By the time Lindsay could remove the optical instrument from the moist hands of Miles Blundell, and induce the consequently disgruntled youth to throw out grapnels and assist Darby in securing the great airship to "Mother Earth," the indecorous couple had vanished among the foliage, as presently would this sector of the Republic into the falling darkness.
* * * * * * * * * *
The first clause of this sentence is pure sex. The optical instrument, as we've determined, represents a boner. And what do you think Miles Blundell's moist hands represent, hmm? I phrased it this way so I don't accidentally teach all of the kids reading this blog how to do sex. Of course if I leave it like this, they'll simply think, "Oh! What part of the body is moist?

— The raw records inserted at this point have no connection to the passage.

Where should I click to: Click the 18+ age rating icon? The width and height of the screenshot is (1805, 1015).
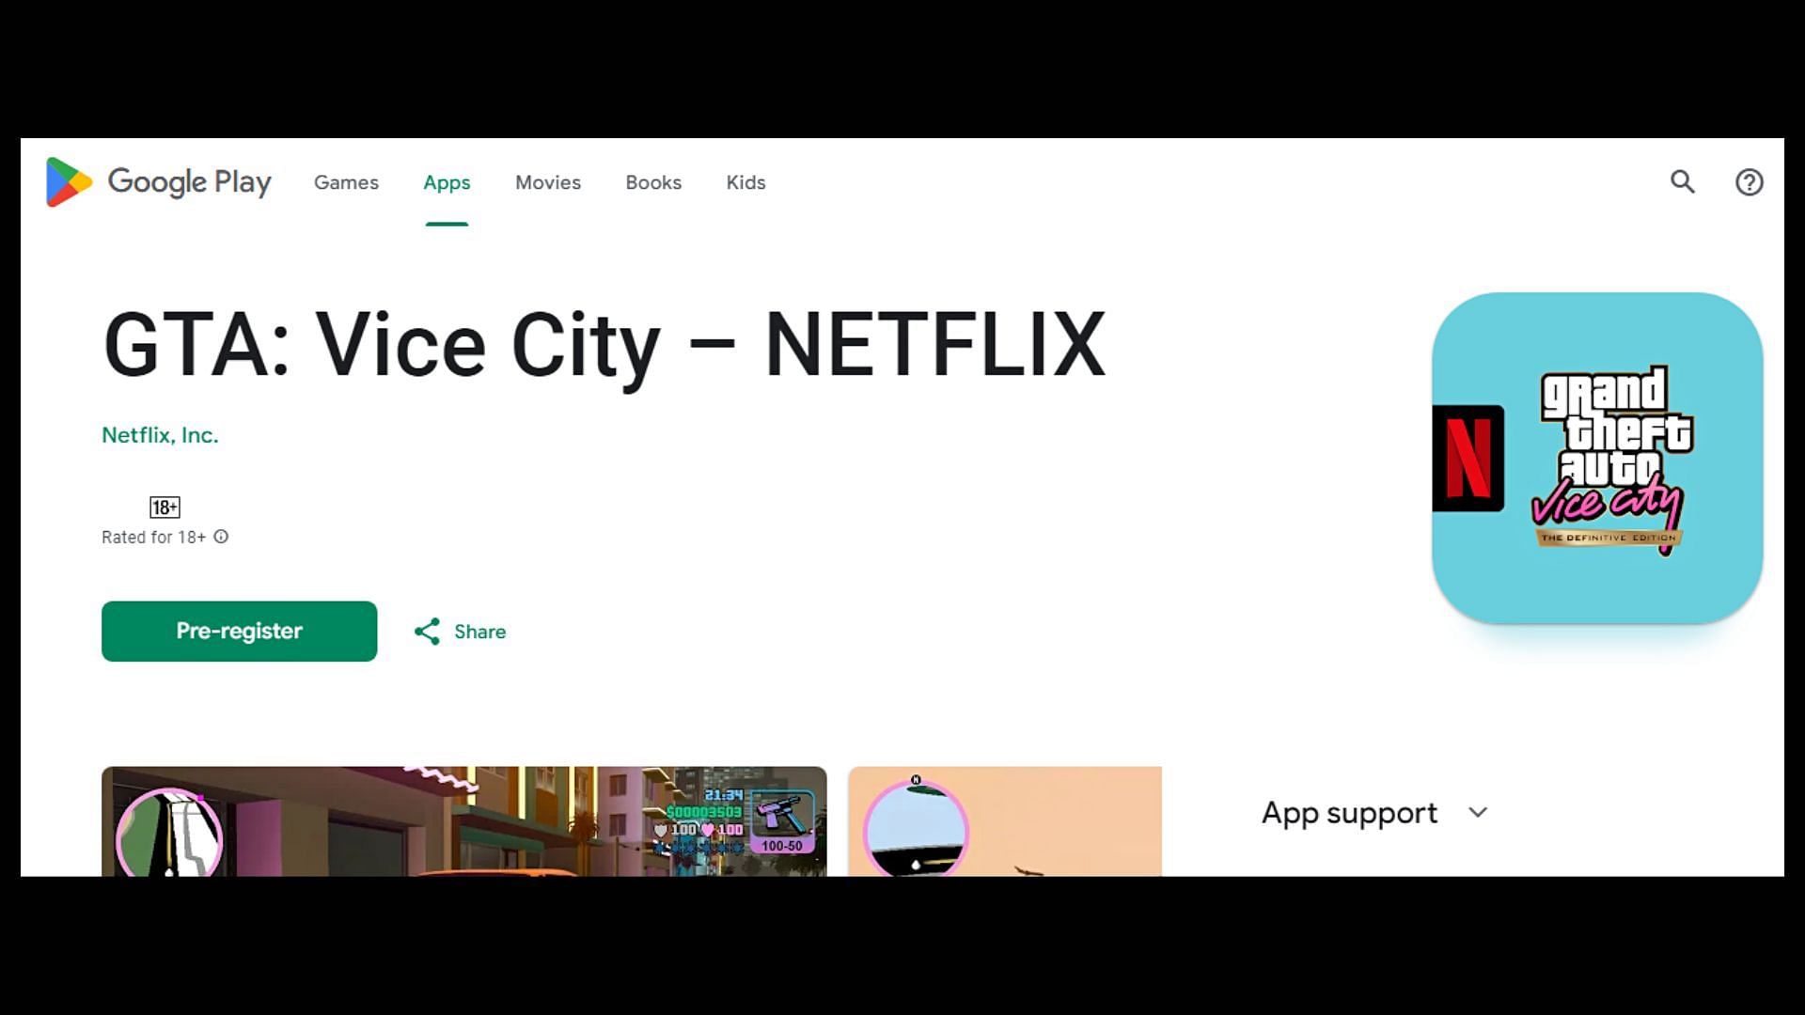tap(163, 507)
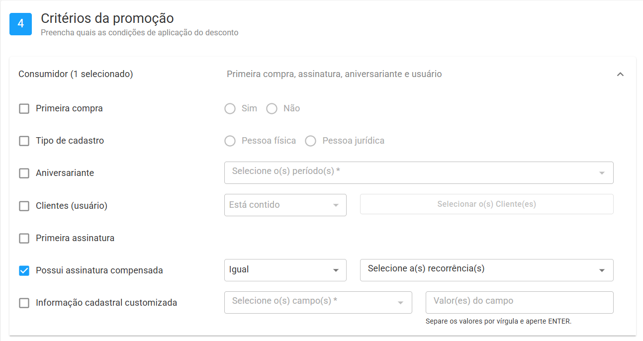Open the Está contido dropdown

(x=285, y=205)
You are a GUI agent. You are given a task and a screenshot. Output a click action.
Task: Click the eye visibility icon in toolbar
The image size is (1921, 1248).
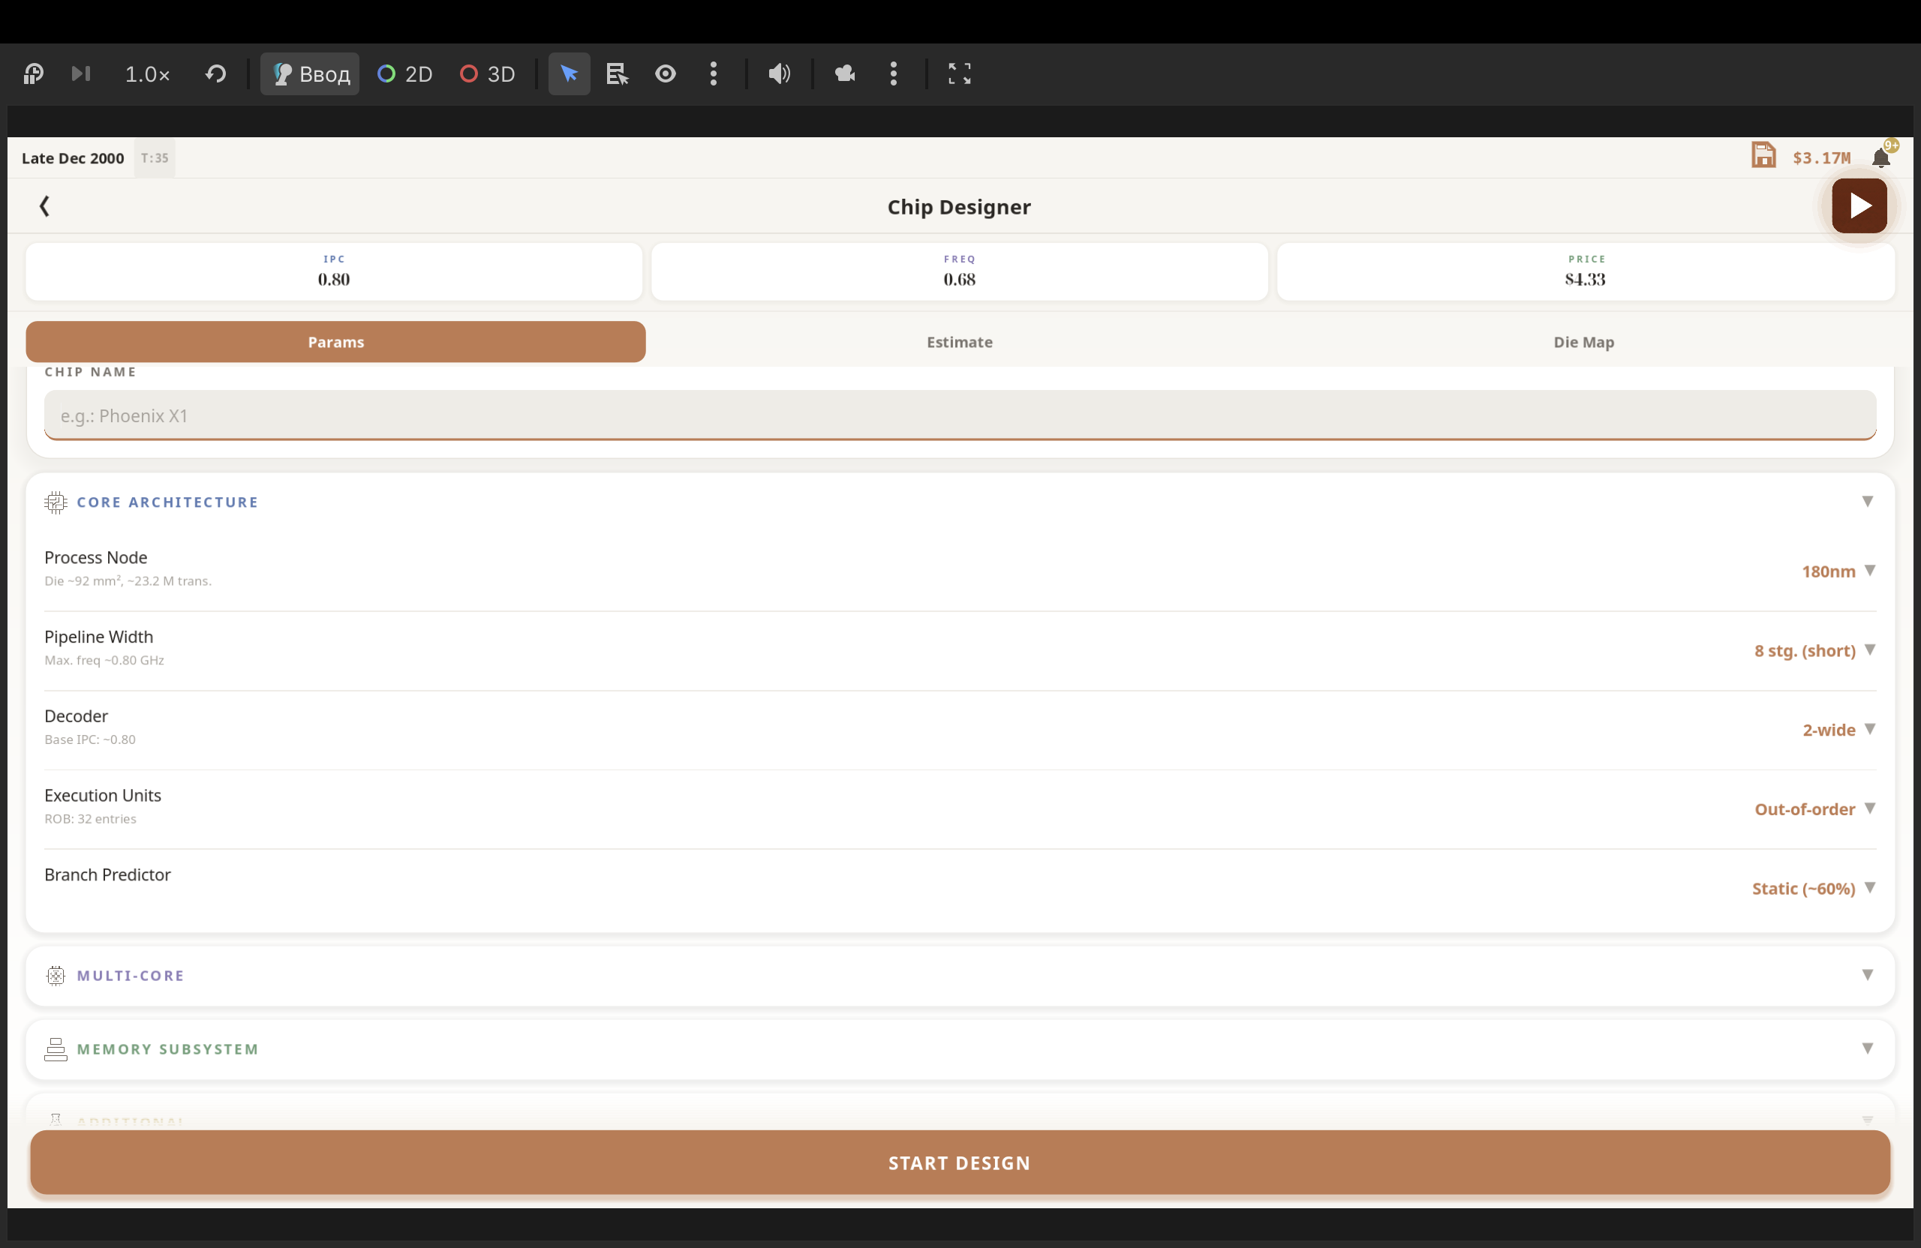[665, 74]
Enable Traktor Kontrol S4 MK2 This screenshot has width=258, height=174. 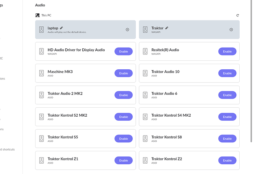click(227, 117)
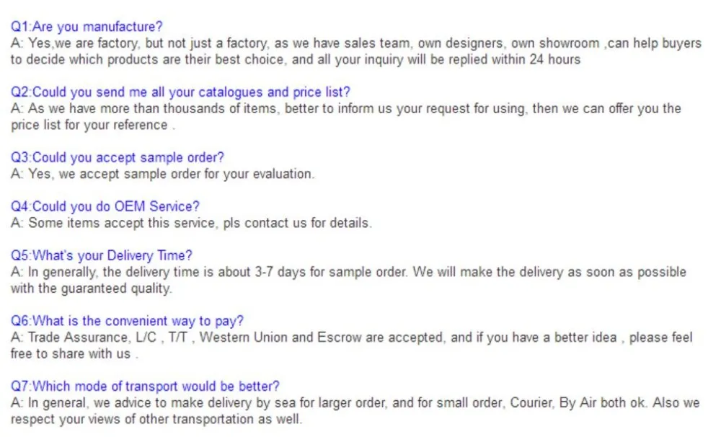Select the Q3 sample order question
The width and height of the screenshot is (721, 437).
pos(118,157)
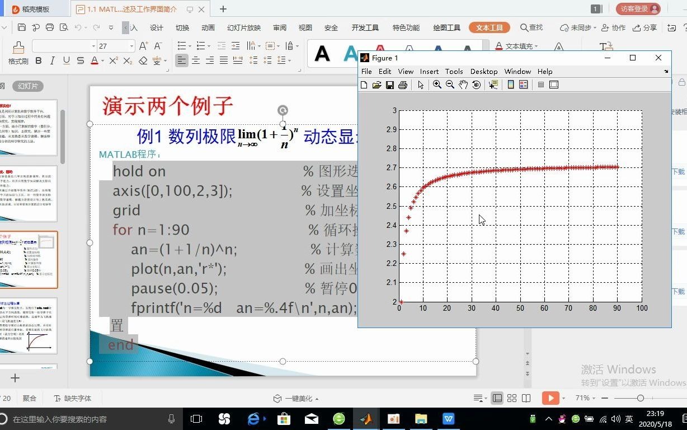The width and height of the screenshot is (687, 430).
Task: Insert a legend using the Figure toolbar
Action: click(x=524, y=85)
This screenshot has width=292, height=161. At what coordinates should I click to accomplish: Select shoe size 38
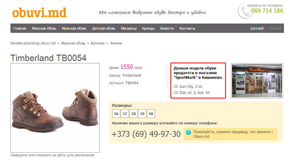point(133,114)
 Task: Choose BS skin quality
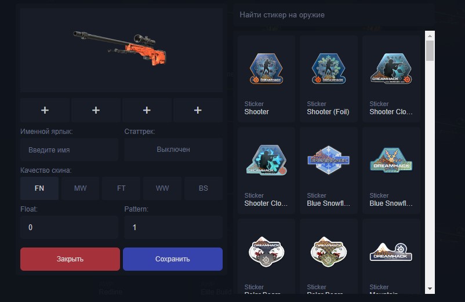click(x=204, y=188)
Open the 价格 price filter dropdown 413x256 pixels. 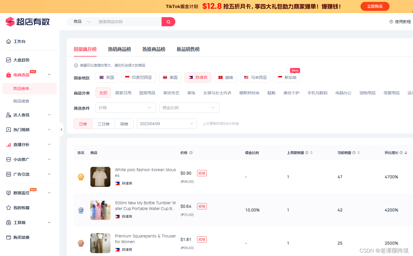pos(125,107)
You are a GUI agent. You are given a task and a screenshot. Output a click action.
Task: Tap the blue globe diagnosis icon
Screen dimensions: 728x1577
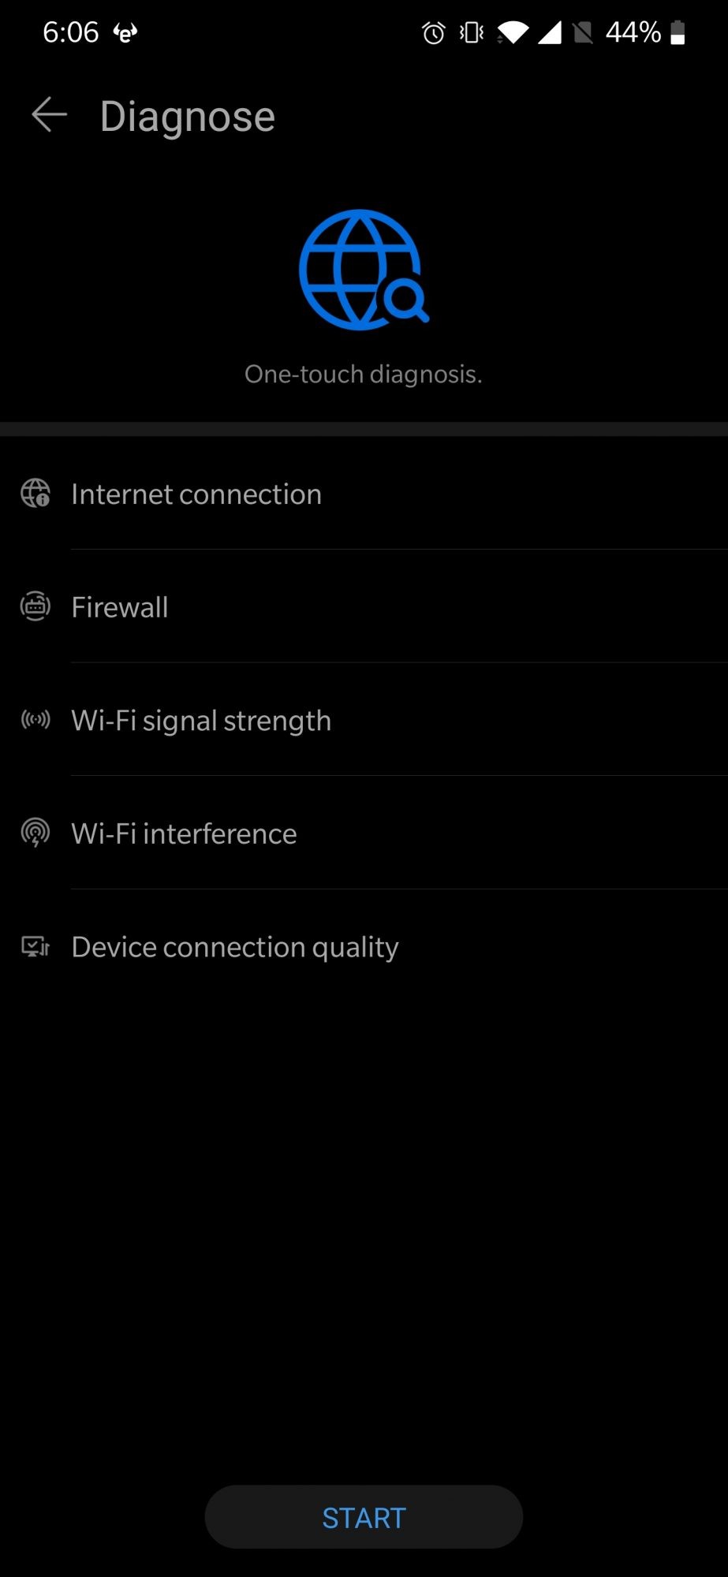[363, 270]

The mouth! Babies are made by sticking pee-pees in mouths!"
And while they won't be getting any babies out of that misinformation, at least they'll enjoy themselves while trying. I mean the naïve teenagers who are reading this blog and not actual kids! Don't be gross! No pre-teen is going to read a one thousand page book not about stupid wizards.
Come to think of it, the second clause is also pure sex! Sending out "grapnels" to secure themselves to "Mother Earth." I'm getting hot and sweaty just thinking about how hot and sweaty this is getting me.
Oh shit. Thomas Pynchon calls America a Republic here. Is he one of those twats on Twitter who refuse to accept that America is a democracy so that they can rationalize their dreams of only old white men from rural counties maintaining power?
Pynchon describes the couple as "indecorous" but isn't it only the woman whose impropriety was on full display? He was just taking candid shots of her! Perfectly decorous, according to societal standards.
"consequently disgruntled"
This is my new phrase for blue balls.